Sometimes, moving the dialogue attribution somewhere else means that you might be better off triming a line or two from the dialogue, as I've done here. Again, there's no hard and fast rule - it's just a question of playing around with the rhythm of the thing until it feels "right". And unfortunately, there's really no way of learning this stuff other than by committing a lot of writing until parts of the process start becoming intuitive. If it's any consolation, I still find myself puzzling over bits of dialogue where the rhythm doesn't feel quite right. It's as much to do with what comes before and after the line in question as the line itself.

That's it, I think. Mainly, I think the story would benefit from a bit more context, slipped in as unobtrusively as possible, of course.

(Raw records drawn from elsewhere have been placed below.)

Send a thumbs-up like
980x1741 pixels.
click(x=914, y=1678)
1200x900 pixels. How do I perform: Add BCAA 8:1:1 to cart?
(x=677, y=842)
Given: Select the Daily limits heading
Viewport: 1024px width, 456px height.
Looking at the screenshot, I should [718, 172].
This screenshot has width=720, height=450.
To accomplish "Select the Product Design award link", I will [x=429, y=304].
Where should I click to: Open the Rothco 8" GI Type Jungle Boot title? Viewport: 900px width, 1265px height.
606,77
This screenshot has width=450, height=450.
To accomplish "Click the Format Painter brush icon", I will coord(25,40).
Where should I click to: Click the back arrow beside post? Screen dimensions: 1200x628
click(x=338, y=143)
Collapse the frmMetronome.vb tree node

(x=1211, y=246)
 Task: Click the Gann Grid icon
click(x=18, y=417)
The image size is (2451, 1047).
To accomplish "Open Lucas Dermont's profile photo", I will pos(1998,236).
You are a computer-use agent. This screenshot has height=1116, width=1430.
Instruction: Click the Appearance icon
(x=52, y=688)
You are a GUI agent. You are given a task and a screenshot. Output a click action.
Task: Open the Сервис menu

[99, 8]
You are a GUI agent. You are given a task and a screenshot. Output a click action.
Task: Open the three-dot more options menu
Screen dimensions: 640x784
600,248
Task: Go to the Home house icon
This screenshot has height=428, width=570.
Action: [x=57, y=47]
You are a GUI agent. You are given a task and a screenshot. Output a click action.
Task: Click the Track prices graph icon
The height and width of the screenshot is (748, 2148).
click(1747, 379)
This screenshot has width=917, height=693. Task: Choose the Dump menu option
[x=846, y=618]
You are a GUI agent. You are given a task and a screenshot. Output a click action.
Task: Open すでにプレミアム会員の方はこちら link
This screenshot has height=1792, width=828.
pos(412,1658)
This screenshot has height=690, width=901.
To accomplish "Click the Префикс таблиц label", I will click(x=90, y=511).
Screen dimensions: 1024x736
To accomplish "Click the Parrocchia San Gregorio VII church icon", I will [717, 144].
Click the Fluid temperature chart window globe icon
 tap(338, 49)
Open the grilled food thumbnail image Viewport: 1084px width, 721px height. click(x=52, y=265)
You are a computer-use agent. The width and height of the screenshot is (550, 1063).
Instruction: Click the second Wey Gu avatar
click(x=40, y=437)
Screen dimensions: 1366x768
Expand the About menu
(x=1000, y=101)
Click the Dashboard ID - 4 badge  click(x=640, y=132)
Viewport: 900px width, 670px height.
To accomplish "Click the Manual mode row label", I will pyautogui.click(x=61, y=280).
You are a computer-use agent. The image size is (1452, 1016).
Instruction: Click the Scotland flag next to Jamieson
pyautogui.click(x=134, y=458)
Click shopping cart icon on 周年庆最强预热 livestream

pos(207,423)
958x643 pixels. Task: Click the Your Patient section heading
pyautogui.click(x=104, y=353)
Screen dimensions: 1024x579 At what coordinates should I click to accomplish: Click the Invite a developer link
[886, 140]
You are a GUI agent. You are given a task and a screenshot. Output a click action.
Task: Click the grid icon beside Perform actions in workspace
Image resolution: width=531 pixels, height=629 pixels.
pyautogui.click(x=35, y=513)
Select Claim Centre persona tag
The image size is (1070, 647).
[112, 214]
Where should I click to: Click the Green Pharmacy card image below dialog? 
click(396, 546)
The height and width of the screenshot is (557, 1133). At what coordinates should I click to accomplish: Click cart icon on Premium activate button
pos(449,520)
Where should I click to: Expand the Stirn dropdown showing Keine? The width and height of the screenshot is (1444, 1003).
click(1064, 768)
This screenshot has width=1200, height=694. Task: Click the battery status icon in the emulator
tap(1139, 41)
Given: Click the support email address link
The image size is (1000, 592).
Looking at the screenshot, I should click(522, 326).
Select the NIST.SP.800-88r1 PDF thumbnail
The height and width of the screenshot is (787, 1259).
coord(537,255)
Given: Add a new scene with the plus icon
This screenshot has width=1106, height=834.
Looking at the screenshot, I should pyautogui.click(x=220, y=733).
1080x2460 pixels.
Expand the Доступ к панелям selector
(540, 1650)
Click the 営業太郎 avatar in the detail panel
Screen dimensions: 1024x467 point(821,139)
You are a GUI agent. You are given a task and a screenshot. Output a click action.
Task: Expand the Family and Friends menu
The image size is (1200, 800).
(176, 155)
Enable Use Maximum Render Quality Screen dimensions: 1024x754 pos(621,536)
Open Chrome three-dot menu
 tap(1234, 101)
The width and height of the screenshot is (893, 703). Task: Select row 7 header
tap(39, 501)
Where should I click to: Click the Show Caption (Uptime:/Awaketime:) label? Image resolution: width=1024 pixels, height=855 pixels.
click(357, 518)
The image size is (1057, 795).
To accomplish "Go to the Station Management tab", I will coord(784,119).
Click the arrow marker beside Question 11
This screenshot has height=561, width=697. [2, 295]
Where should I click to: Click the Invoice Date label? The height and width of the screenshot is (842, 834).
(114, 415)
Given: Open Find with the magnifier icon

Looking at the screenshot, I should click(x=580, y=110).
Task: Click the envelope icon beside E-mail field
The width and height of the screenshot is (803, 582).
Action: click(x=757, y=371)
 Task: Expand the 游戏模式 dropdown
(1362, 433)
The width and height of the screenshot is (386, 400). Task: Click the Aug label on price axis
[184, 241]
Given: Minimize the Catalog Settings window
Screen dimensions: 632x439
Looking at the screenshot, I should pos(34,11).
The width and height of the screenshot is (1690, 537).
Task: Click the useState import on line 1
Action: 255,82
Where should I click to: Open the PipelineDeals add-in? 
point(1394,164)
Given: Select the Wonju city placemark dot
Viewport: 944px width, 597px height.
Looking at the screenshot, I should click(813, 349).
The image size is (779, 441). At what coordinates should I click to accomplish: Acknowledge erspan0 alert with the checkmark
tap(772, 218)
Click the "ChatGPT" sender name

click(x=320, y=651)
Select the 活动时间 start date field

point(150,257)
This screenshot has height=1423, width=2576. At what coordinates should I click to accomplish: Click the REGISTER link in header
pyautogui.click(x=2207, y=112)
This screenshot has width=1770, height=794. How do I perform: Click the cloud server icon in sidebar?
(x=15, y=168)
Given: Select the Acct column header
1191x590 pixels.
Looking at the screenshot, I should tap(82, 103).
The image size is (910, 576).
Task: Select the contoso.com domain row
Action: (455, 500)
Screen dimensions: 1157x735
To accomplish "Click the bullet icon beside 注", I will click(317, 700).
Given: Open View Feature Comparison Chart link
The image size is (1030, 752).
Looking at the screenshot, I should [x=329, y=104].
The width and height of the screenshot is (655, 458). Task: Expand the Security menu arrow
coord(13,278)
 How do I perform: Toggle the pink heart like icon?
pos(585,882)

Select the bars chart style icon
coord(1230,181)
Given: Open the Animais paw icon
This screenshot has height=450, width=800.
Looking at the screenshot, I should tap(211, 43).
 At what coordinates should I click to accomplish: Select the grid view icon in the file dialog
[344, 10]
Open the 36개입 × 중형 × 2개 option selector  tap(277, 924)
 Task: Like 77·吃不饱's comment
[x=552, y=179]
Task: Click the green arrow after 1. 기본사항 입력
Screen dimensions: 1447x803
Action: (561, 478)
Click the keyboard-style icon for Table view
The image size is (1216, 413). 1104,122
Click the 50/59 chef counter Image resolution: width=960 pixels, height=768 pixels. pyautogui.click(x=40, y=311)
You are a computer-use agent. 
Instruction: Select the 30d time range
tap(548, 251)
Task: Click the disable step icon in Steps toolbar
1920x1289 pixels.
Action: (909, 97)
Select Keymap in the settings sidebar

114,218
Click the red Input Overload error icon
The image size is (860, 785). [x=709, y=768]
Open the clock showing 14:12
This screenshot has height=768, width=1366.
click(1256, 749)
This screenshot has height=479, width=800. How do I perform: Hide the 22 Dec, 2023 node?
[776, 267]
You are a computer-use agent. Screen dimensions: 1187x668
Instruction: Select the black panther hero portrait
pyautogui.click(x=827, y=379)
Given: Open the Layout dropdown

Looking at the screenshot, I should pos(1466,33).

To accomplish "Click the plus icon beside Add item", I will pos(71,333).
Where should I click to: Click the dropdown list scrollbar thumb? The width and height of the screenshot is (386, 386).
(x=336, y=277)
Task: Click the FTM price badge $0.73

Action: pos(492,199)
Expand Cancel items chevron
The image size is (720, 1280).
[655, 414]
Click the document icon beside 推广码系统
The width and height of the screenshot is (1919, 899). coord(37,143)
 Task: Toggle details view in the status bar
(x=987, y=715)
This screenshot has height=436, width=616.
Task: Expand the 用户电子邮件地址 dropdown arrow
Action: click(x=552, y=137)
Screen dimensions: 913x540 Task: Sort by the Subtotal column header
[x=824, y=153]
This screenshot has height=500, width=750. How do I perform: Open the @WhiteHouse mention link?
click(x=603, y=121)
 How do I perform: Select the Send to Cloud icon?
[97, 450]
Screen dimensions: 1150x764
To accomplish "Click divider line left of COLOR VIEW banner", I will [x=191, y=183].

But good luck with it, and good luck with the rest of your writing.

Al R










Tim Needles's picture
Tim Needles from Port Jefferson, New York is reading Stories edited by Neil Gaiman May 16, 2013 - 1:23pm

Wow, thanks so much for the comments Al! I really appreciate the specifics and the depth of the critique, it's really helpful!  The characters are from a novel that I'm working on so it's helpful to know what I need to fill in for the rewrite.  Thanks so much for really taking the time with the story and especially for the examples!